(Given data)

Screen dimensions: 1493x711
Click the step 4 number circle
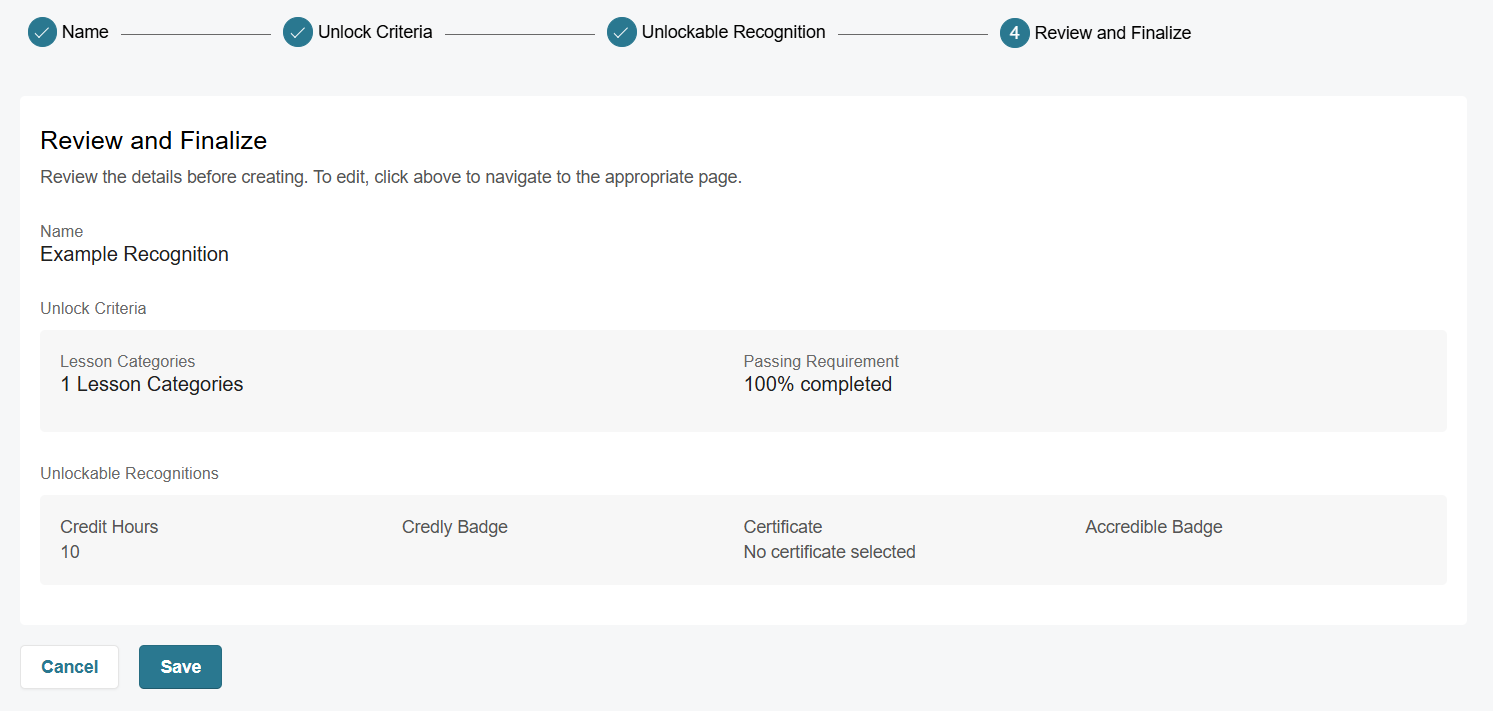tap(1014, 33)
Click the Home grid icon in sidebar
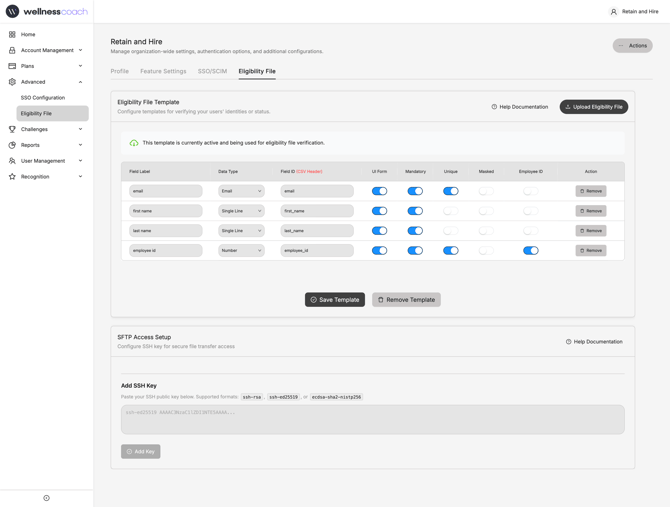The height and width of the screenshot is (507, 670). tap(12, 34)
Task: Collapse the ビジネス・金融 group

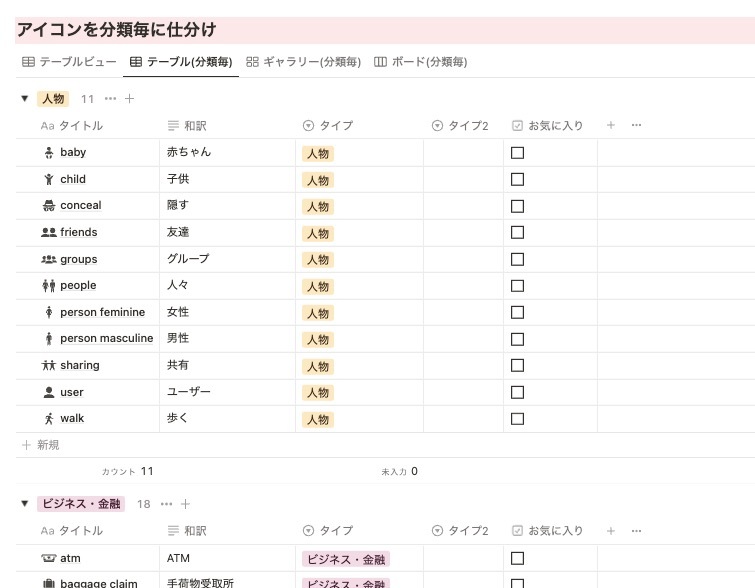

(End Given data)

Task statement:
An exact copy of the listing is required, with every image removed.

Finished exercise:
Screen dimensions: 1493x711
Click the step 4 number circle
tap(1014, 33)
Click the Home grid icon in sidebar
The height and width of the screenshot is (507, 670). tap(12, 34)
Task: Collapse the ビジネス・金融 group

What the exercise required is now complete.